Entries for locating described items:
-------------------------

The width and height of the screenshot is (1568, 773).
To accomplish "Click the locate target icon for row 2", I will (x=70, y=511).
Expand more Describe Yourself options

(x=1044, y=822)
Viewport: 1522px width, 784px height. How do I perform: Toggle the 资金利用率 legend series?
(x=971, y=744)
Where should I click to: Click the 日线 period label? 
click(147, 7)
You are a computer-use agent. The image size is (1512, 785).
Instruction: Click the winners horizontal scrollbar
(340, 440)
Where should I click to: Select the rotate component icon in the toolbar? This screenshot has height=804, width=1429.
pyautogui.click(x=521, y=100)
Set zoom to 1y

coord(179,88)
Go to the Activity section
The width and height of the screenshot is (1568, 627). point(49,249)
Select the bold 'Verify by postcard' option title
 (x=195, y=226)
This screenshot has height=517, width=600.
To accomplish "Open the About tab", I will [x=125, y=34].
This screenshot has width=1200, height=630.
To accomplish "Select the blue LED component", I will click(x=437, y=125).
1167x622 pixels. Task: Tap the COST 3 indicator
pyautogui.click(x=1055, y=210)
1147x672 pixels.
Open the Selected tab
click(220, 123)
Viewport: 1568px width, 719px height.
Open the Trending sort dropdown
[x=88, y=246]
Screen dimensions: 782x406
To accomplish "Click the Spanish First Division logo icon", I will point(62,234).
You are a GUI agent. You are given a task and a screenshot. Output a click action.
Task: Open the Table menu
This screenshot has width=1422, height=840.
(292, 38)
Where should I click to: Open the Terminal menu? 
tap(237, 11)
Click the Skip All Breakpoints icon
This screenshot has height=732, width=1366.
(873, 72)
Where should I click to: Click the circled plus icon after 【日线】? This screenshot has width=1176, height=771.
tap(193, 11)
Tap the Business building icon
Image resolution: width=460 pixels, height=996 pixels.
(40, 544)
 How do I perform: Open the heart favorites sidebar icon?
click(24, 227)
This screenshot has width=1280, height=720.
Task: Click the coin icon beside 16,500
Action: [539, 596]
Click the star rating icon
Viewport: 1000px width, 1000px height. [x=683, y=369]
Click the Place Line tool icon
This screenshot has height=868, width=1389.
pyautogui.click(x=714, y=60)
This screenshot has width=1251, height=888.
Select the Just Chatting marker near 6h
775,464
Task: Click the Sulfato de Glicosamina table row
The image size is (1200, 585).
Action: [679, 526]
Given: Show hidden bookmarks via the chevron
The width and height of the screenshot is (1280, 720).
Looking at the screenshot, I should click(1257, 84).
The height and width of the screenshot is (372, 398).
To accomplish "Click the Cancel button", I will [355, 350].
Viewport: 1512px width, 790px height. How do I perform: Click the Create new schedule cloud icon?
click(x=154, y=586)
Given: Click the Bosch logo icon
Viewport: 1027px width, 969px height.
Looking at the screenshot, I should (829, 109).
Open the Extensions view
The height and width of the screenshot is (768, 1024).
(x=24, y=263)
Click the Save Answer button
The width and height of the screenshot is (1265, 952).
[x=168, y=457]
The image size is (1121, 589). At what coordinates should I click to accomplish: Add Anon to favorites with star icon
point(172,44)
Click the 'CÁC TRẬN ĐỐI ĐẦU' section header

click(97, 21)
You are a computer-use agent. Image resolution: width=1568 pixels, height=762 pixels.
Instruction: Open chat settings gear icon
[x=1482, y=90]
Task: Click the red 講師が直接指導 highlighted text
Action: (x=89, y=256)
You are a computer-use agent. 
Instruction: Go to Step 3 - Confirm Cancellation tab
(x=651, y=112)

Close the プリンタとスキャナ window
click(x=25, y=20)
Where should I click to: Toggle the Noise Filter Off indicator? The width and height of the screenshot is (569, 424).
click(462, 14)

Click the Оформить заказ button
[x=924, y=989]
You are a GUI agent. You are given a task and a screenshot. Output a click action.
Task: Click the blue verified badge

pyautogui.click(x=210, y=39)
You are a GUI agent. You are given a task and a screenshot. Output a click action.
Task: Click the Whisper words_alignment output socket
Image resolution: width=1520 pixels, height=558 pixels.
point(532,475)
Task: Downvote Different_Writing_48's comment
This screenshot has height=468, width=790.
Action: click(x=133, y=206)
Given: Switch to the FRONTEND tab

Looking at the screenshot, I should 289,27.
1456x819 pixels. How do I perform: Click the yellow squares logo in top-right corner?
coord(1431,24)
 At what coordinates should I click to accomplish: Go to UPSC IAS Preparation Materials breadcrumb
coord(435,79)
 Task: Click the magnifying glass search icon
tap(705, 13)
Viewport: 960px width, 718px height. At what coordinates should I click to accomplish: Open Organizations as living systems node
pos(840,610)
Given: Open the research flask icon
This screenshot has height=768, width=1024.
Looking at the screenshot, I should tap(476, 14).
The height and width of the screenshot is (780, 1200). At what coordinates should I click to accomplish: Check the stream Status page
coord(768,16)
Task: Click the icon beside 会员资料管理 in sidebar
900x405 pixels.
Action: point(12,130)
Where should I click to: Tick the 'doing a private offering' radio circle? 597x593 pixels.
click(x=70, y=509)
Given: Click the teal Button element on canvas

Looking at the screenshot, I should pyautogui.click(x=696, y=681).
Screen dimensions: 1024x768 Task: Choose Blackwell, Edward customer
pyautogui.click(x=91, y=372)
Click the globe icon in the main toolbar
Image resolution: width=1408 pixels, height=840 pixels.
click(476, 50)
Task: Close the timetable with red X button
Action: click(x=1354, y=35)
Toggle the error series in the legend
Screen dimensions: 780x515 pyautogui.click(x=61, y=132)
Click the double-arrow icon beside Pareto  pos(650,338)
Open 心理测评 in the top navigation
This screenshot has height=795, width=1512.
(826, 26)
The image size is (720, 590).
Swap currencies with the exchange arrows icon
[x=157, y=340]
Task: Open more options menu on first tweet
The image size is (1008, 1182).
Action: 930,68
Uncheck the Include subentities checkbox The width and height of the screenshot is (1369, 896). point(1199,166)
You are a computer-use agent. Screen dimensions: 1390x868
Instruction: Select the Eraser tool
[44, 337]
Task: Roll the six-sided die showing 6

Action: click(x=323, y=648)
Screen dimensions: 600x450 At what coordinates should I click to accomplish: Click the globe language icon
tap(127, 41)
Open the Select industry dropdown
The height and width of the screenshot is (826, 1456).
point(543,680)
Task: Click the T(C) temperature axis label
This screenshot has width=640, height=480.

-------------------------

WHAT NEEDS TO BE DONE: Reproduce every line of the entries above, character for character.

REPLY:
The width and height of the screenshot is (1568, 773).
To accomplish "Click the locate target icon for row 2", I will (x=70, y=511).
Expand more Describe Yourself options

(x=1044, y=822)
Viewport: 1522px width, 784px height. How do I perform: Toggle the 资金利用率 legend series?
(x=971, y=744)
Where should I click to: Click the 日线 period label? 
click(147, 7)
You are a computer-use agent. The image size is (1512, 785).
Instruction: Click the winners horizontal scrollbar
(340, 440)
Where should I click to: Select the rotate component icon in the toolbar? This screenshot has height=804, width=1429.
pyautogui.click(x=521, y=100)
Set zoom to 1y

coord(179,88)
Go to the Activity section
The width and height of the screenshot is (1568, 627). point(49,249)
Select the bold 'Verify by postcard' option title
 (x=195, y=226)
This screenshot has height=517, width=600.
To accomplish "Open the About tab", I will [x=125, y=34].
This screenshot has width=1200, height=630.
To accomplish "Select the blue LED component", I will click(x=437, y=125).
1167x622 pixels. Task: Tap the COST 3 indicator
pyautogui.click(x=1055, y=210)
1147x672 pixels.
Open the Selected tab
click(220, 123)
Viewport: 1568px width, 719px height.
Open the Trending sort dropdown
[x=88, y=246]
Screen dimensions: 782x406
To accomplish "Click the Spanish First Division logo icon", I will point(62,234).
You are a GUI agent. You are given a task and a screenshot. Output a click action.
Task: Open the Table menu
This screenshot has width=1422, height=840.
(292, 38)
Where should I click to: Open the Terminal menu? 
tap(237, 11)
Click the Skip All Breakpoints icon
This screenshot has height=732, width=1366.
(873, 72)
Where should I click to: Click the circled plus icon after 【日线】? This screenshot has width=1176, height=771.
tap(193, 11)
Tap the Business building icon
Image resolution: width=460 pixels, height=996 pixels.
(40, 544)
 How do I perform: Open the heart favorites sidebar icon?
click(24, 227)
This screenshot has width=1280, height=720.
Task: Click the coin icon beside 16,500
Action: [539, 596]
Click the star rating icon
Viewport: 1000px width, 1000px height. [x=683, y=369]
Click the Place Line tool icon
This screenshot has height=868, width=1389.
pyautogui.click(x=714, y=60)
This screenshot has width=1251, height=888.
Select the Just Chatting marker near 6h
775,464
Task: Click the Sulfato de Glicosamina table row
The image size is (1200, 585).
Action: [679, 526]
Given: Show hidden bookmarks via the chevron
The width and height of the screenshot is (1280, 720).
Looking at the screenshot, I should click(1257, 84).
The height and width of the screenshot is (372, 398).
To accomplish "Click the Cancel button", I will [355, 350].
Viewport: 1512px width, 790px height. How do I perform: Click the Create new schedule cloud icon?
click(x=154, y=586)
Given: Click the Bosch logo icon
Viewport: 1027px width, 969px height.
Looking at the screenshot, I should (829, 109).
Open the Extensions view
The height and width of the screenshot is (768, 1024).
(x=24, y=263)
Click the Save Answer button
The width and height of the screenshot is (1265, 952).
[x=168, y=457]
The image size is (1121, 589). At what coordinates should I click to accomplish: Add Anon to favorites with star icon
point(172,44)
Click the 'CÁC TRẬN ĐỐI ĐẦU' section header

click(97, 21)
You are a computer-use agent. Image resolution: width=1568 pixels, height=762 pixels.
Instruction: Open chat settings gear icon
[x=1482, y=90]
Task: Click the red 講師が直接指導 highlighted text
Action: (x=89, y=256)
You are a computer-use agent. 
Instruction: Go to Step 3 - Confirm Cancellation tab
(x=651, y=112)

Close the プリンタとスキャナ window
click(x=25, y=20)
Where should I click to: Toggle the Noise Filter Off indicator? The width and height of the screenshot is (569, 424).
click(462, 14)

Click the Оформить заказ button
[x=924, y=989]
You are a GUI agent. You are given a task and a screenshot. Output a click action.
Task: Click the blue verified badge

pyautogui.click(x=210, y=39)
You are a GUI agent. You are given a task and a screenshot. Output a click action.
Task: Click the Whisper words_alignment output socket
Image resolution: width=1520 pixels, height=558 pixels.
point(532,475)
Task: Downvote Different_Writing_48's comment
This screenshot has height=468, width=790.
Action: click(x=133, y=206)
Given: Switch to the FRONTEND tab

Looking at the screenshot, I should 289,27.
1456x819 pixels. How do I perform: Click the yellow squares logo in top-right corner?
coord(1431,24)
 At what coordinates should I click to accomplish: Go to UPSC IAS Preparation Materials breadcrumb
coord(435,79)
 Task: Click the magnifying glass search icon
tap(705, 13)
Viewport: 960px width, 718px height. At what coordinates should I click to accomplish: Open Organizations as living systems node
pos(840,610)
Given: Open the research flask icon
This screenshot has height=768, width=1024.
Looking at the screenshot, I should tap(476, 14).
The height and width of the screenshot is (780, 1200). At what coordinates should I click to accomplish: Check the stream Status page
coord(768,16)
Task: Click the icon beside 会员资料管理 in sidebar
900x405 pixels.
Action: point(12,130)
Where should I click to: Tick the 'doing a private offering' radio circle? 597x593 pixels.
click(x=70, y=509)
Given: Click the teal Button element on canvas

Looking at the screenshot, I should pyautogui.click(x=696, y=681).
Screen dimensions: 1024x768 Task: Choose Blackwell, Edward customer
pyautogui.click(x=91, y=372)
Click the globe icon in the main toolbar
Image resolution: width=1408 pixels, height=840 pixels.
click(476, 50)
Task: Close the timetable with red X button
Action: click(x=1354, y=35)
Toggle the error series in the legend
Screen dimensions: 780x515 pyautogui.click(x=61, y=132)
Click the double-arrow icon beside Pareto  pos(650,338)
Open 心理测评 in the top navigation
This screenshot has height=795, width=1512.
(826, 26)
The image size is (720, 590).
Swap currencies with the exchange arrows icon
[x=157, y=340]
Task: Open more options menu on first tweet
The image size is (1008, 1182).
Action: 930,68
Uncheck the Include subentities checkbox The width and height of the screenshot is (1369, 896). point(1199,166)
You are a computer-use agent. Screen dimensions: 1390x868
Instruction: Select the Eraser tool
[44, 337]
Task: Roll the six-sided die showing 6

Action: click(x=323, y=648)
Screen dimensions: 600x450 At what coordinates should I click to accomplish: Click the globe language icon
tap(127, 41)
Open the Select industry dropdown
The height and width of the screenshot is (826, 1456).
point(543,680)
Task: Click the T(C) temperature axis label
This screenshot has width=640, height=480.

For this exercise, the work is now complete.